After her first appearance on NBC, an interview with Vladimir Putin, she announced she would be interviewing Alex Jones, the conspiracy theorist and Sandy Hook denier whose accomplishments include, among other things, pushing the lie that a DC pizza restaurant was a cover for a child sex ring. Alex Jones’s lies are so depraved they do not merit the energy required to refute them.

The blowback against Kelly, and NBC News, was immediate. Multiple advertisers, including JPMorgan Chase, withdrew from the show, and Kelly was dropped as a host for Promise Champions Gala, an annual event for the Sandy Hook Promise Foundation, a nonprofit gun-violence-prevention group founded by family members of some of the victims of Sandy Hook shootings. Kelly responded that that she wished to “shine a light—as journalists are supposed to do—on this influential figure.”

But on Friday morning, Alex Jones released a secret recording of his pregame conversation with Kelly in which she told him he is a “fascinating” individual, that she had no intention of conducting a “gotcha” interview or portraying him as a “some boogeyman,” and that “my goal is for your listeners, and the left…to say, wow, that was really interesting.” So the only “light” that our independent journalist seems interested in shining is the one that will draw the most attention—and ratings—and if that means upgrading a loathsome conspiracy theorist to the dignity of a national figure, so be it.

There isn’t much subtlety in Kelly’s game plan. Having helped elevate Trump to the highest office, Fox News appears to be losing both its ratings and its sense of purpose. The Fox audience is up for grabs, and that is the audience it seems our determined heroine wants for herself. Censure of Kelly over the Alex Jones interview will win her the loyalty of that group because it feeds into their culture of grievance and resentment. (Or, at least, that may have been the theory before Jones went rogue and began attacking Kelly’s interview as a “fraud.”) Having played that culture like a fiddle for so many years, Kelly knows how to carry the tune.

If you just go back and look at Kelly’s professional résumé with clear eyes, it’s all there from the beginning. On page 38 of her autobiography, Kelly writes, “The one thing I cannot and will not tolerate is a bully.” Yet, on page 175, she calls Bill O’Reilly “a saint,” and on page 132 she compliments Sean Hannity as “great about any incoming negativity.”

It takes a certain type of person to succeed as a Fox News personality, and Kelly showed that she had the right stuff. When writer Aisha Harris at Slate proposed a racially inclusive version of Christmas, Kelly made a national issue out of it, insisting that, “Santa just is white.” “Jesus is a white man too,” she added. When a police officer assaulted a 14-year-old girl at a pool party in McKinney, Texas, two years ago, Kelly ventured that the child was “no saint either.”

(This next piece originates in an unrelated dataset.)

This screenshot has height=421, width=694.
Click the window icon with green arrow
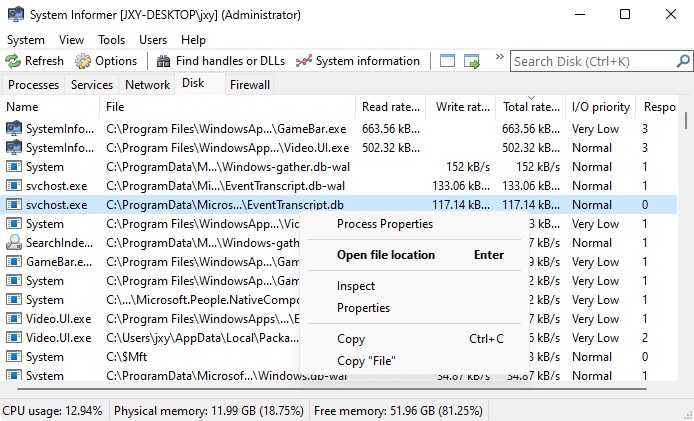(x=472, y=61)
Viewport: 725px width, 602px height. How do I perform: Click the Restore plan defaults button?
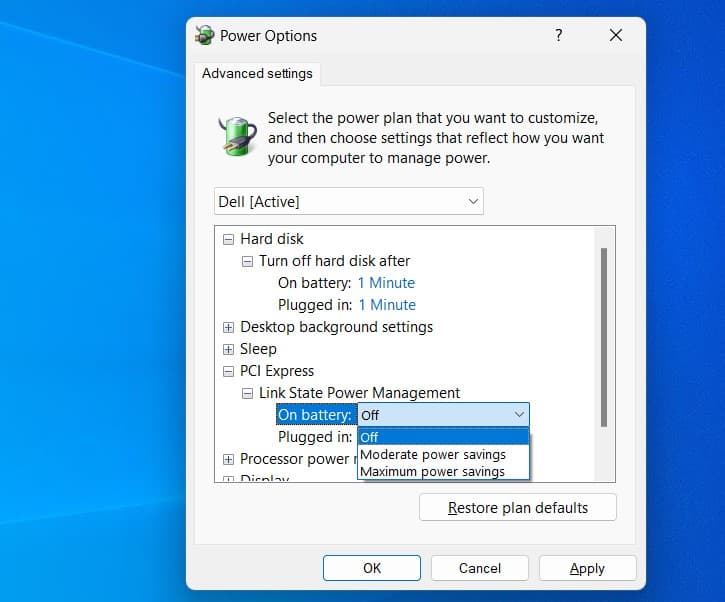click(518, 508)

In tune with Fox priorities, she became obsessed with “the New Black Panther Party,” and once asked, “What is the evidence that what happened to Eric Garner and what happened to Michael Brown has anything to do with race?” With segments like “Taking the Religion Out of Christmas” and “Christmas Toy Drive Cancelled,” she invited activists for the separation of church and state onto the show, only to treat them with derision and contempt.

Yes, there was that segment in which she sparred with Bill O’Reilly over whether “white privilege” exists (reminiscent of other great Fox “debates” over issues like climate change). After so many years of race-baiting, it felt like nothing so much as a weak attempt at damage control.

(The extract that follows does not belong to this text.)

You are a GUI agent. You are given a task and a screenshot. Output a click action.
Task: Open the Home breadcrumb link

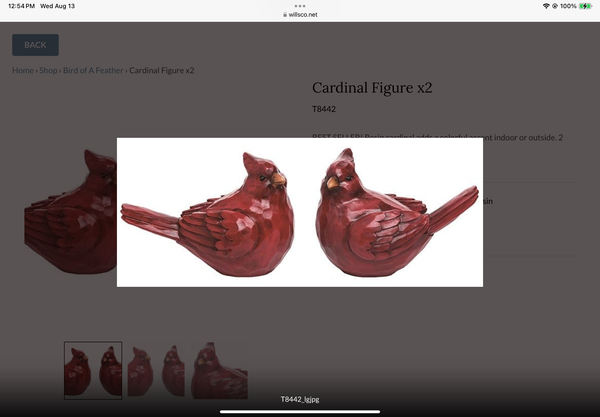[22, 71]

Succeeding at Fox meant adhering to the Roger Ailes dress code: Women were compelled to wear skin-baring outfits on camera, according to former Fox employees. The charitable explanation for Kelly’s participation is that Ailes’s diktats were the price of the job. On page 231 of her autobiography, Kelly recalls a woman at a dinner party asking her, “‘You work for Fox? How do you sleep at night?’ ‘Like a baby,’ I responded. ‘The check clears every week and we provide a service to the nation.’”

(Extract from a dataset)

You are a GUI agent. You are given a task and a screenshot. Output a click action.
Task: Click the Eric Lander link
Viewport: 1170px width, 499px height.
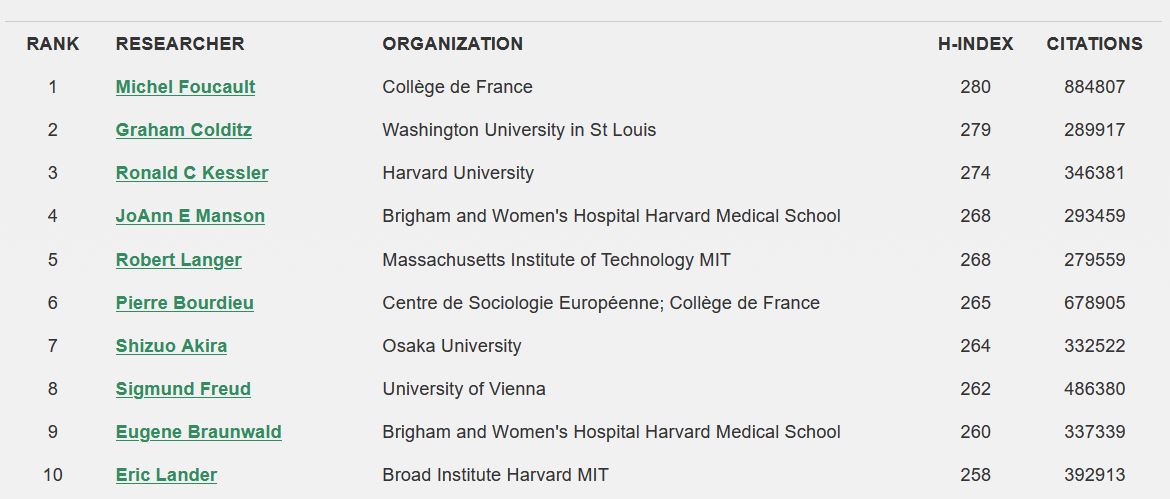tap(166, 475)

But Kelly’s ability to swim in a sea of sexism while barely getting her toes wet preceded her time at Fox. In chapter of her book about her career as a lawyer, titled Legally Blond, she writes, “I didn’t deal with much in the way of sexism.” And yet she tells us that she was “the only female lawyer in our Chicago office.”

Kelly is the beneficiary of the labor of the many women who went before her: the feminist leaders who built up the sexual-harassment laws that eventually took Ailes down; the women who fought for equal rights in the workplace. But you won’t hear Kelly giving them any credit. She rejects the label of feminism, which she caricatures as “divisive,” “exclusionary,” and “a zero-sum game—that assumes that to empower women, we must castrate men.” She seems to intuit that her bread is buttered by a large population of people who are anxious about gender order.

So, remind me, how did this propaganda tool become a feminist icon? The main thing she has discovered is a weakness in the mind of Americans: We are suckers for the identity narrative.

We like these narratives because we love bootstraps and underdogs. They validate our individualist leanings. A non-privileged person with gumption makes her own way against the odds. It suggests a transformation of the order. Except that that isn’t always how social progress is actually made. One woman’s success is not always a success for womankind. Real progress requires lots of people working together to help one another; and the bootstrap stories, inspiring as they may be, frequently serve to tell those who haven’t succeeded against the odds that it is all their fault.

So let’s drop the female-empowerment narrative for Kelly, and substitute a more accurate one: For a dozen years, she allowed others to use her cleverness and polish to cleanse bigots, extremists, and demagogues. She was a valuable asset to a network that promoted fake news and reactionary talking points, all of which made the presidency of Donald Trump possible. And now she’s been hired to perform more or less the same role for NBC.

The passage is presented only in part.